Ads are useful at the tail end of the campaign to drive traffic to your page and use FOMO to get them to pledge; in the first weeks, people will come look, but not pledge.
Kickstarter updates are not for getting new backers; they are for keeping the ones you already have engaged. In my mind any big announcement you make (new levels, new characters, etc...) is best aimed at upselling your pledgers on a bigger deal.
Use limited time tiers instead of limited quantity tiers. The latter really doesn’t move early birds unless they feel there’s enough buzz around your game that someone might take it from them. If it's based on time, then that’s not a factor. Remember, number of pledgers > amount they send.
To demo or not to demo; this is one question to which I don’t have a definitive answer yet. However, seeing that I didn’t have any backers asking where they can play it, I feel that it was the right call to not have it on the main campaign page. The demo did not move much traffic into the campaign, however it has attracted a small stream of players to my discord. I’m really curious to see what the long-term effects of this will be.

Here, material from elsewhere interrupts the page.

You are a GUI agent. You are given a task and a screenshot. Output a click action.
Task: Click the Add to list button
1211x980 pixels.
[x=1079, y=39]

The campaign has come and gone, and it’s goal failed. What happens next?
Well for starters, Puppet Master will continue development. The failed Kickstarter does mean that I’ve gone back to working full time at a studio, so the game will be developed slower and will be smaller than what I had hoped. It was a tough pill to swallow, but it’s ok. It will allow me to do a leaner release, hopefully adding more features if the game does well enough. My plan is to release on Q1 2021, though that might change depending on what the world situation looks like from here to then. I’ve learned from my mistakes and set up a steam page early. I’m also much more active on discord and twitter, focusing my attention there (come say hi!). I’m adding some features to the game with the sole purpose of making it easier to market (for example, the ability to name your secret society):
...and in general I’m devoting much more time to marketing, right now about 1/3 of my time each day goes to interacting with social media and the community at large. I’ve become more consistent with my devlog emails, even when there is little “visible” progress to show. There are still a few things I haven’t solved yet. The lack of art continues to haunt me. I’m trying to shift the emphasis into gameplay, sending out ciphers for the community on my devlogs (sign up here :P ), and I’m going to soon begin a “rolling alpha”.

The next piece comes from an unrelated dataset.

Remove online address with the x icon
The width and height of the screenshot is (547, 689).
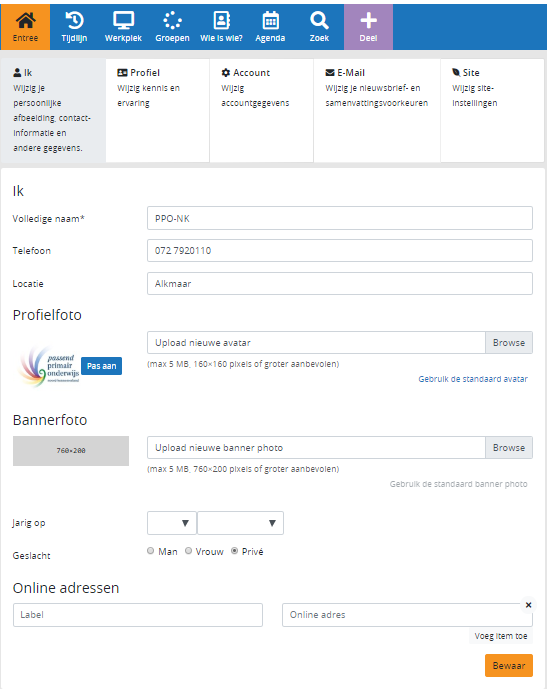coord(529,605)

I Instead of having one set alpha test for my game, I’ll send out bi-weekly builds that contain a sliver of the game (a single region with the latest mechanics/fixes) and a single question for the testers. My hope is this will be able to keep my burgeoning community active and interested for the many months that are left in development.
The other big question is, when is the game good enough? I know that it can’t be as complex as I had hoped for before KS; I simply don’t the time/money to handle that scope. Deciding what to change, what to leave out for a future expansion and what to cut completely is a daily battle; sometimes pretty bittersweet. Slowly and steadily the game will shape up to its new incarnation, and in the meantime I’ll keep trucking along. I mean, at the end of the day, you can’t really keep the Illuminati down ;)
Will I make another Kickstarter? Honestly I don’t know. With the effort it took and the state of things these days, I’d rather be cautious and wait until a time when I feel it has a good chance of success. In the meantime, if you have any thoughts or feedback on the campaign or the game itself, I’d love to hear them! You can find me through discord or twitter; I’m always happy to chat :D
I want to end this post by thanking and giving a high five to everyone that made this campaign even remotely possible either by helping with editing, assets and proofreading or by providing moral support. I also want to give a big thanks to all the backers who supported the project. Its honestly because of your encouragement that the project is still going forward. Thank you.